DIRECTIONS:
Leaving out the pictures, retype exactly the lines from the one holding "Task: Open Help via the question mark icon" through the end of the material.
### INPUT MATERIAL ###
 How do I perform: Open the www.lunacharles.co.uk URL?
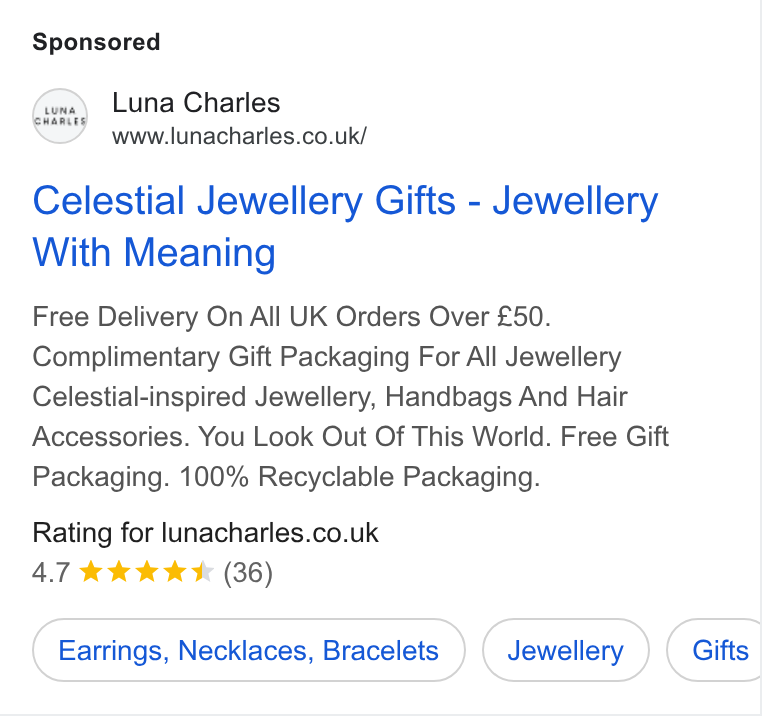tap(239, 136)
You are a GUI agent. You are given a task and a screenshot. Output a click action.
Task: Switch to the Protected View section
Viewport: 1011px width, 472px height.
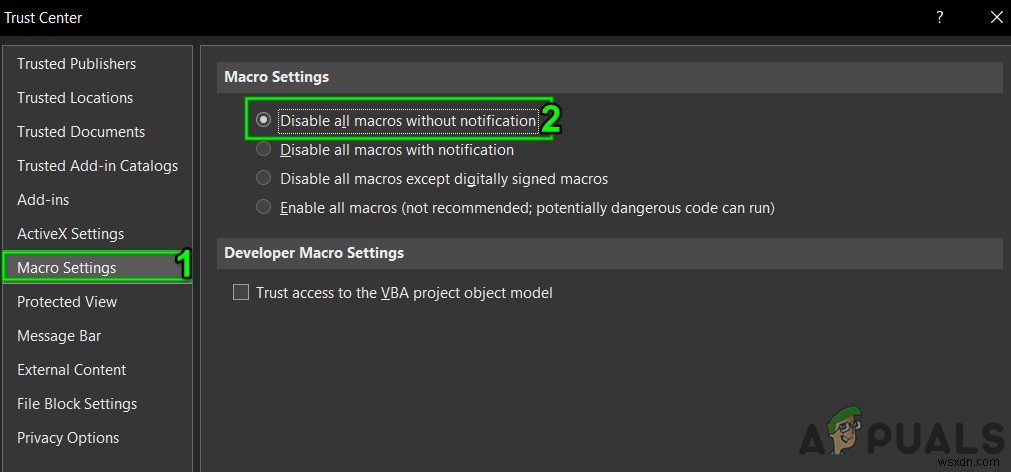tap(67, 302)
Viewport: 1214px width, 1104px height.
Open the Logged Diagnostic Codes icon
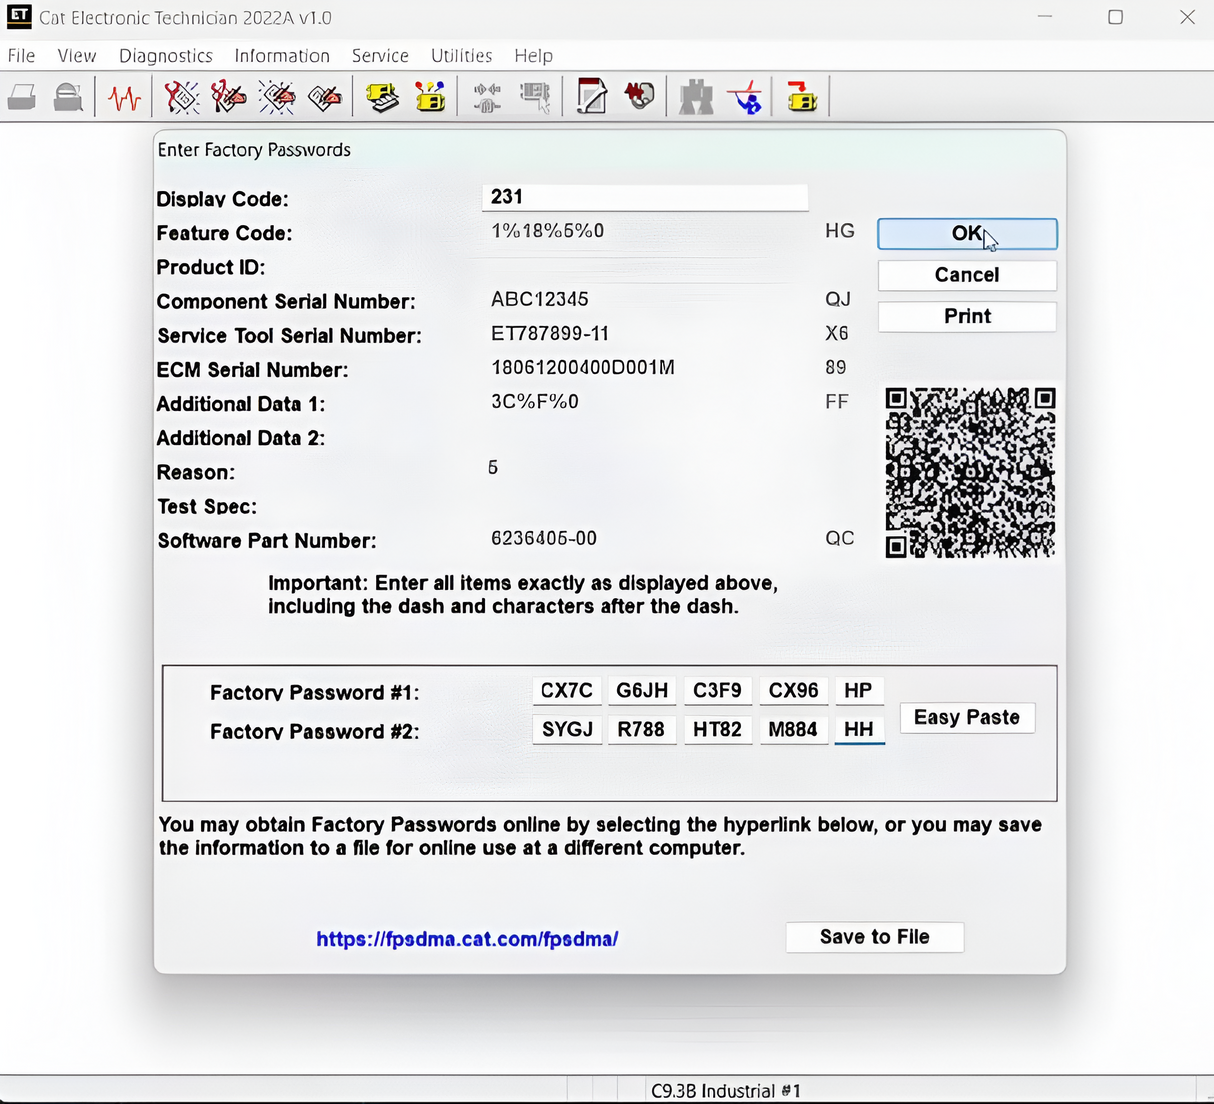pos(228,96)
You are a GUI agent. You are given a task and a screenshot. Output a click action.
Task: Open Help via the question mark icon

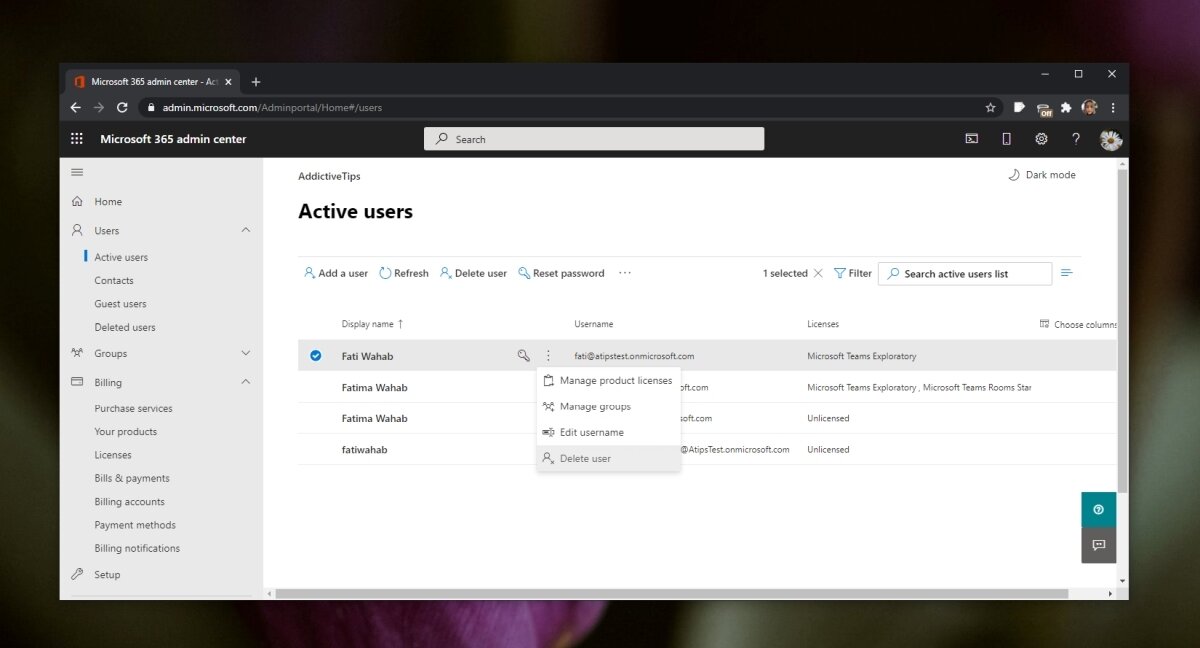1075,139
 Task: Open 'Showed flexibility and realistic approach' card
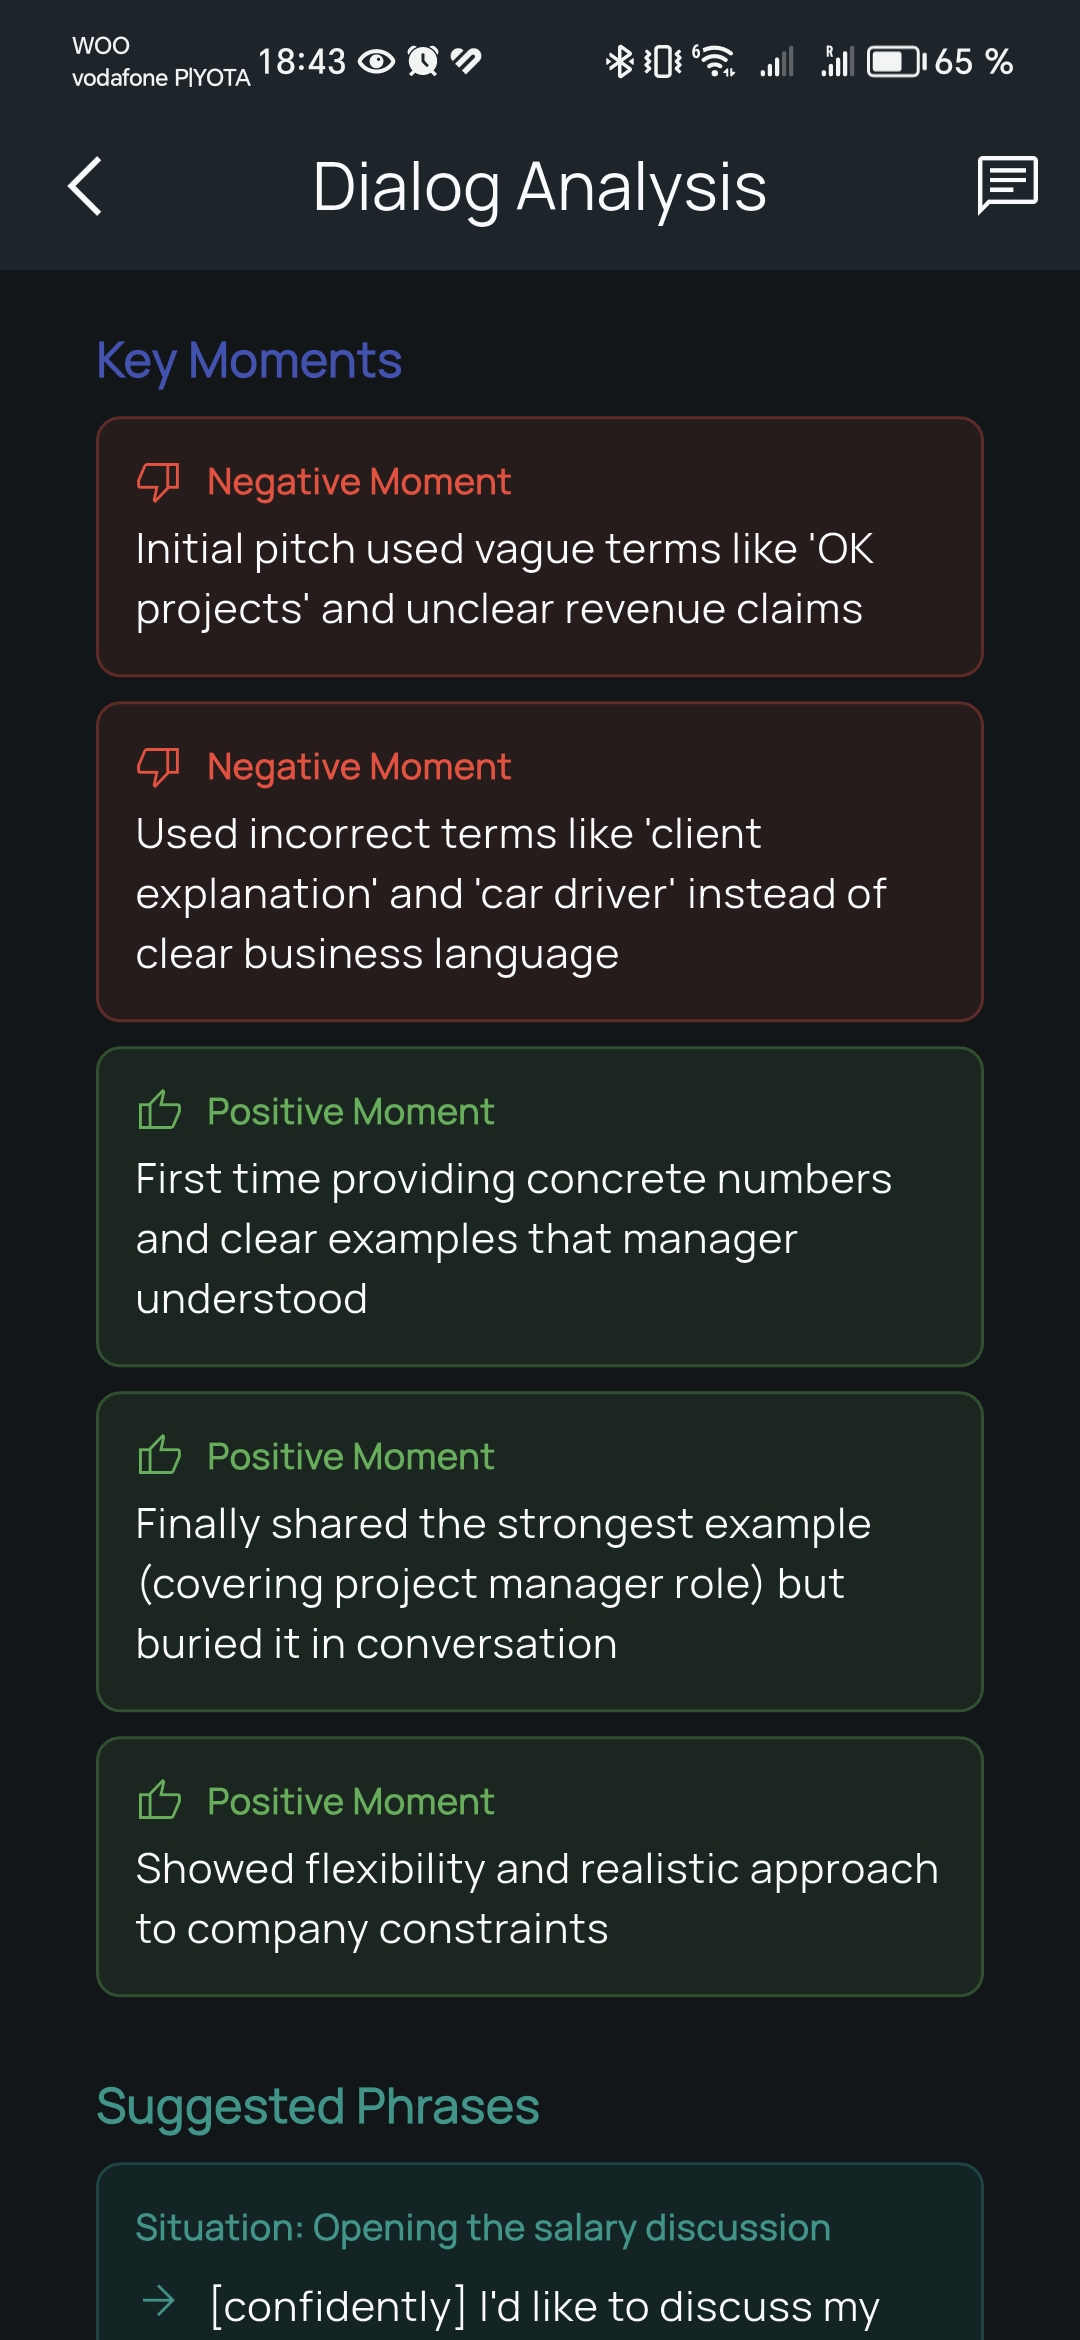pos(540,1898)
###
EXERCISE RESPONSE:
Task: Open Help via the question mark icon

1075,139
 Task: Open 'Showed flexibility and realistic approach' card
pos(540,1898)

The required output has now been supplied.